LaurentRDC / javelin

Haskell implementation of series, or labeled one-dimensional arrays.
https://hackage.haskell.org/package/javelin
18 stars 2 forks source link

Feature request: a lazy interface #2

Open LaurentRDC opened 11 months ago

LaurentRDC commented 11 months ago

Discussion on the Haskell Discourse instance has brought up an application which cannot be executed using javelin 0.1.0.0:

In a huge storage I have time series of a thousand devices over a year, approximately in second resolution. I want to compute the temporal mean of the standard deviation over devices of the time series. There is no way to hold all these time series in memory at the same time, so I need some lazy streaming API.

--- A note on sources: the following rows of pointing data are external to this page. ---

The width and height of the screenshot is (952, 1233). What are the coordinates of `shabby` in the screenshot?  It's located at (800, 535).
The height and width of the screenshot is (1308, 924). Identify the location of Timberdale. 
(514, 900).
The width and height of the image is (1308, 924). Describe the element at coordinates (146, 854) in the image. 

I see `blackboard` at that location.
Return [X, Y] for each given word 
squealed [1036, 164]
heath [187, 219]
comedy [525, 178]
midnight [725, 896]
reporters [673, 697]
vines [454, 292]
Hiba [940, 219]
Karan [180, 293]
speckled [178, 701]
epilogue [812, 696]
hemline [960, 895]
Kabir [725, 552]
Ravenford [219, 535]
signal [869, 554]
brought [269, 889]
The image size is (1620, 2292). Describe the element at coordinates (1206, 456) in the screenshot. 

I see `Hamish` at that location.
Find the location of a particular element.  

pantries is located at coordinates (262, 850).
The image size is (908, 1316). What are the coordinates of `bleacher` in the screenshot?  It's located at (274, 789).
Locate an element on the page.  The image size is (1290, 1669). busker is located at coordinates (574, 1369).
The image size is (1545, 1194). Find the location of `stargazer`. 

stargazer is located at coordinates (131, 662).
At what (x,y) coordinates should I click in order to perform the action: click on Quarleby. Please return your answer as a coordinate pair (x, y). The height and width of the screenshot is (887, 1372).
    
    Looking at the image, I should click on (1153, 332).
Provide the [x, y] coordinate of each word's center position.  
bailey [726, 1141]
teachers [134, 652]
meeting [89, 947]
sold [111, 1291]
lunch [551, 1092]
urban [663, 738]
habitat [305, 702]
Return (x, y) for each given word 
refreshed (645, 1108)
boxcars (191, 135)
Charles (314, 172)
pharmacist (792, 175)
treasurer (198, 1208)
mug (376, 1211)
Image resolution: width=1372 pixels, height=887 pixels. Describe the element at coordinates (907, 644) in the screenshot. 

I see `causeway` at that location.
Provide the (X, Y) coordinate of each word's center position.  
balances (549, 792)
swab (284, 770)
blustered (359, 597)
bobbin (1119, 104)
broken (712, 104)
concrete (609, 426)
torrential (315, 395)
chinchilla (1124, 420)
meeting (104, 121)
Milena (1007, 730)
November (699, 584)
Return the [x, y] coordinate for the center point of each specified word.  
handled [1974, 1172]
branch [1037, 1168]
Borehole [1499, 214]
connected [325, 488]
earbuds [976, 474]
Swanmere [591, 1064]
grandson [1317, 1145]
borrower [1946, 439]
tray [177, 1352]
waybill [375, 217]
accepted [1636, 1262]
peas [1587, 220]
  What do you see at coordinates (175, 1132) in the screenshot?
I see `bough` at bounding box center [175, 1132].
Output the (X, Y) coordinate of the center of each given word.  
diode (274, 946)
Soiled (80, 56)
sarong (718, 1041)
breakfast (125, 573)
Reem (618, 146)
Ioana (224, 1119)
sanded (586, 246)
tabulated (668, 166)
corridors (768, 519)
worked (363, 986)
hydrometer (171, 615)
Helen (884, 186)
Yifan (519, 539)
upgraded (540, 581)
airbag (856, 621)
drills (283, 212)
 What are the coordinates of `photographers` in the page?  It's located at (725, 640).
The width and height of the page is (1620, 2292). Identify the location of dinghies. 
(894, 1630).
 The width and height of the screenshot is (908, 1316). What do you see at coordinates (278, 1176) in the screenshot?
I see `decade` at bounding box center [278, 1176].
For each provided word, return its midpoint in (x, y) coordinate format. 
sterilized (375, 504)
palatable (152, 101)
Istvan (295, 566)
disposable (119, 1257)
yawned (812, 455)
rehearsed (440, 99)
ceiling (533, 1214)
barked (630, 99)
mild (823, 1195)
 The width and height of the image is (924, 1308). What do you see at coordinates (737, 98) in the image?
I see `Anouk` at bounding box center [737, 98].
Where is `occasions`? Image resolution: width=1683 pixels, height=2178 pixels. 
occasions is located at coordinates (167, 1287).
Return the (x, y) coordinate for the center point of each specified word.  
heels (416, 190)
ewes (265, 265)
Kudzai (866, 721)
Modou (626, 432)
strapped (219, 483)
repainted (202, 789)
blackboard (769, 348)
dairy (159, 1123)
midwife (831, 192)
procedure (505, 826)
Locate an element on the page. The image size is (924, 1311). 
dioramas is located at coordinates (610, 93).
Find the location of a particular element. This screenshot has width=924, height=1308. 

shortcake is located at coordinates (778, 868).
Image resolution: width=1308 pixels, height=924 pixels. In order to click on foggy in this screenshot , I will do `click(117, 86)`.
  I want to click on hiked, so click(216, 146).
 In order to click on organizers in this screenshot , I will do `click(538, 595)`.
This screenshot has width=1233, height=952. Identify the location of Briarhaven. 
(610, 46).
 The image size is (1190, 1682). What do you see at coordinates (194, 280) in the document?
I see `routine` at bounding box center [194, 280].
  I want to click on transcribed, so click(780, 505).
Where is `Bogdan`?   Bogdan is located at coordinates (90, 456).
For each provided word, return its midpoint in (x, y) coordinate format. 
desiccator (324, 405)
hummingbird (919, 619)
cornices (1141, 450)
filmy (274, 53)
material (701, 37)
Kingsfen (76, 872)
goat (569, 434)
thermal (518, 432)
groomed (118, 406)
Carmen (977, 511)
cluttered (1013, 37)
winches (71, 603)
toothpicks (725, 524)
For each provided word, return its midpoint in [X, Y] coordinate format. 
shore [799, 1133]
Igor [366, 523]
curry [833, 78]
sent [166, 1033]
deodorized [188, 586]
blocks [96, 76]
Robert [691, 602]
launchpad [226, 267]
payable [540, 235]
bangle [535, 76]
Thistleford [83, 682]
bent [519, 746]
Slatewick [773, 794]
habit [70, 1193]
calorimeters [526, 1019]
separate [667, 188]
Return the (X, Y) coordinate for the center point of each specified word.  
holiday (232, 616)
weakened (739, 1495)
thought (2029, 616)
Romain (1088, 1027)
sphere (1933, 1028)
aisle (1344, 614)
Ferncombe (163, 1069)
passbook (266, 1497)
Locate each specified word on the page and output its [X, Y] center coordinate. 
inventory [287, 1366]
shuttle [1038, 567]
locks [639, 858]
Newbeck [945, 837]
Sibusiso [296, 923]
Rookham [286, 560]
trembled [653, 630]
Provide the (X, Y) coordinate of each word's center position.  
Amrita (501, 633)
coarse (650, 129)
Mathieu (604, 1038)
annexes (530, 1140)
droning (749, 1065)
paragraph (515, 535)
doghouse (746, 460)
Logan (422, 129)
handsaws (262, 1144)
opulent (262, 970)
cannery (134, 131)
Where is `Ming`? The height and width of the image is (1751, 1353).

Rust's dataframe library polars also has two interfaces, one strict and one lazy. We might inspire ourselves from this.

LaurentRDC commented 4 months ago

There are multiple sequence types where there is a strict type, and the lazy type is a lazy sequence of strict chunks, for example ByteString and Text.

However, the strict Series in this package have unique ordered indexes always. This is key to performance. If we had a lazy Series type, then we could not guarantee that a Series index is both ordered and unique.

The question is: should the uniqueness and ordering of the strict variant be broken, like pandas? In this case, lazy and strict Series would have very similar semantics.